On uniform in time propagation of chaos in metastable cases: the Curie-Weiss model

TL;DR

This paper investigates the metastable behavior of mean-field particle systems, specifically the Curie-Weiss model, demonstrating uniform in time propagation of chaos when conditioned on positive magnetization, despite multiple steady states.

Contribution

It provides the first analysis of uniform in time propagation of chaos in metastable regimes for the Curie-Weiss model, accounting for multiple steady states.

Findings

Uniform in time propagation of chaos established for the conditioned spin system.

Metastable behavior characterized by exponential exit times from basins of attraction.

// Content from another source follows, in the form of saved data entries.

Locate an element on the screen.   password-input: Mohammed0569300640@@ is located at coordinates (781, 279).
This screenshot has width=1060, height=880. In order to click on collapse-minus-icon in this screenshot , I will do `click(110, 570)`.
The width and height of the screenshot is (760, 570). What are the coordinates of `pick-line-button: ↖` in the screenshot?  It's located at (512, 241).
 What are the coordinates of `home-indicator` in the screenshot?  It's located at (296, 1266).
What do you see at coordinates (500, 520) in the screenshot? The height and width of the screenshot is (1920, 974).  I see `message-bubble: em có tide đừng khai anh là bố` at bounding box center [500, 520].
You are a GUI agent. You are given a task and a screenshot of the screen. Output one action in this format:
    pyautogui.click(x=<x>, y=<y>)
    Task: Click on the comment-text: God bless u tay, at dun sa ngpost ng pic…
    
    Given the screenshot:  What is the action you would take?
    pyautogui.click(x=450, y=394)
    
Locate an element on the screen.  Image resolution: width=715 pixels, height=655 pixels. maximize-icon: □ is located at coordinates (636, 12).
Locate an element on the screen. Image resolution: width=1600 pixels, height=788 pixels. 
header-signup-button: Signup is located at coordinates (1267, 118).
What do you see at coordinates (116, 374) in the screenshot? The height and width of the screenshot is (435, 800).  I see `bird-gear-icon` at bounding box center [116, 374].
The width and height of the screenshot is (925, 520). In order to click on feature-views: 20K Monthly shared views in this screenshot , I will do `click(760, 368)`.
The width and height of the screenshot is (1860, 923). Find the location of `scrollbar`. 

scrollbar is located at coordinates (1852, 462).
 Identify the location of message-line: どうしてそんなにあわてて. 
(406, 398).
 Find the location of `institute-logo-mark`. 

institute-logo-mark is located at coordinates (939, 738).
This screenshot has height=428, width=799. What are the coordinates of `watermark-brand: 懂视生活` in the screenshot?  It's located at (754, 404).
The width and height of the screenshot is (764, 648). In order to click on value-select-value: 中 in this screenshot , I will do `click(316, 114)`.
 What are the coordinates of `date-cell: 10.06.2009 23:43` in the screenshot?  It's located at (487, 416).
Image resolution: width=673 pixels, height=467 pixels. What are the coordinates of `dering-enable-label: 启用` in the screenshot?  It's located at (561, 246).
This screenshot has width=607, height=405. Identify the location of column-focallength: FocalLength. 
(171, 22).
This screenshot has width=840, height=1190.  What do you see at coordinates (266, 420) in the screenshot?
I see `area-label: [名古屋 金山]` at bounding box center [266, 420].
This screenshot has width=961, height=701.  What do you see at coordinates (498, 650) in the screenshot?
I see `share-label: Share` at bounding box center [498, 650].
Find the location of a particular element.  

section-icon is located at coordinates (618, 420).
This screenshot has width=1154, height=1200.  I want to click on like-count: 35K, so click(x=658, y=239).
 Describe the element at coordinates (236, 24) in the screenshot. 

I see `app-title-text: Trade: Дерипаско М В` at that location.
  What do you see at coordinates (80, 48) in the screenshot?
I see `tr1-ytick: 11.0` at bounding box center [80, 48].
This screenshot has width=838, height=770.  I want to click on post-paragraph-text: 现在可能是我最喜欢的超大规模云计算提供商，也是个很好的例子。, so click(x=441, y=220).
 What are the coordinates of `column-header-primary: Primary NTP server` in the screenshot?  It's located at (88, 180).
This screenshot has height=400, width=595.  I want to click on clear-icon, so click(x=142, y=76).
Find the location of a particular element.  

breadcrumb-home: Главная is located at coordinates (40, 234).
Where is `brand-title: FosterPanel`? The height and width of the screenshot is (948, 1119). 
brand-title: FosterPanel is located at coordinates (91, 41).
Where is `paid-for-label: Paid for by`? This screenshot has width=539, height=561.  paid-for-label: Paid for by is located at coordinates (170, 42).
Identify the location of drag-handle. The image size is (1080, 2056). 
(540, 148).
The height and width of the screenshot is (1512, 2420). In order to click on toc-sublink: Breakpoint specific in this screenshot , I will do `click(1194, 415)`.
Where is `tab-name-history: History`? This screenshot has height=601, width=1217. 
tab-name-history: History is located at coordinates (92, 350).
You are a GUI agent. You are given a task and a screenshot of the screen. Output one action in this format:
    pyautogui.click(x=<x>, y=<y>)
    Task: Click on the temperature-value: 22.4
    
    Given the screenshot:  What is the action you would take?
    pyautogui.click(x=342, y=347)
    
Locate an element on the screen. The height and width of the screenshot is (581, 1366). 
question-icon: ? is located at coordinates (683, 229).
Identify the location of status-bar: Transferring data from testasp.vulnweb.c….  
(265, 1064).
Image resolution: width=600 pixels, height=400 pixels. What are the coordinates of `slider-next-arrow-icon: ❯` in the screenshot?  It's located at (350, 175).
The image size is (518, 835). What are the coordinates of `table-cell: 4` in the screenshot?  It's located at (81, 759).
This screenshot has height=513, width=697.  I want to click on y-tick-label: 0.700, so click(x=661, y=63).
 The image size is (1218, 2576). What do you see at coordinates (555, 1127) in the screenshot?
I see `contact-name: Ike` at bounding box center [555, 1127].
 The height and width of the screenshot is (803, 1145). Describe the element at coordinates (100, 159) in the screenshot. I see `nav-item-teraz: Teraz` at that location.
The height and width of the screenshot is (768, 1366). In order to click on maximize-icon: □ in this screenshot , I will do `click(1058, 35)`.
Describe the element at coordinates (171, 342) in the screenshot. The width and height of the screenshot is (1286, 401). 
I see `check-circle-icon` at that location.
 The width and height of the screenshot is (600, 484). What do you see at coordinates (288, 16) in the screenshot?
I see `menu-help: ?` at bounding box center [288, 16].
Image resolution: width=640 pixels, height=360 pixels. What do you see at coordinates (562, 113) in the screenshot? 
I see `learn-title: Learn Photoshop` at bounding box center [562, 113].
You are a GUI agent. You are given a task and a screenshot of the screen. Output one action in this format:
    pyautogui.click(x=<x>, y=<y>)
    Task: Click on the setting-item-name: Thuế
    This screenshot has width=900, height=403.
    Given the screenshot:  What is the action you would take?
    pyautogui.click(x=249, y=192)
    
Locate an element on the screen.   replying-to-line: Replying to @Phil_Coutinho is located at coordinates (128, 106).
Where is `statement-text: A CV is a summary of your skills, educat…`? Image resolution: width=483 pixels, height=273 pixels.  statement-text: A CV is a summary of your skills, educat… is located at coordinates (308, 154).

Quasi-stationary distributions approximate nonlinear steady states before exit.

Abstract

Many low temperature particle systems in mean-field interaction are ergodic with respect to a unique invariant measure, while their (non-linear) mean-field limit may possess several steady states. In particular, in such cases, propagation of chaos (i.e. the convergence of the particle system to its mean-field limit as n, the number of particles, goes to infinity) cannot hold uniformly in time since the long-time behaviors of the two processes are a priori incompatible. However, the particle system may be metastable, and the time needed to exit the basin of attraction of one of the steady states of its limit, and go to another, is exponentially (in n) long. Before this exit time, the particle system reaches a (quasi-)stationary distribution, which we expect to be a good approximation of the corresponding non-linear steady state. Our goal is to study the typical metastable behavior of the empirical measure of such mean-field systems, starting in this work with the Curie-Weiss model. We thus show uniform in time propagation of chaos of the spin system conditioned to keeping a positive magnetization.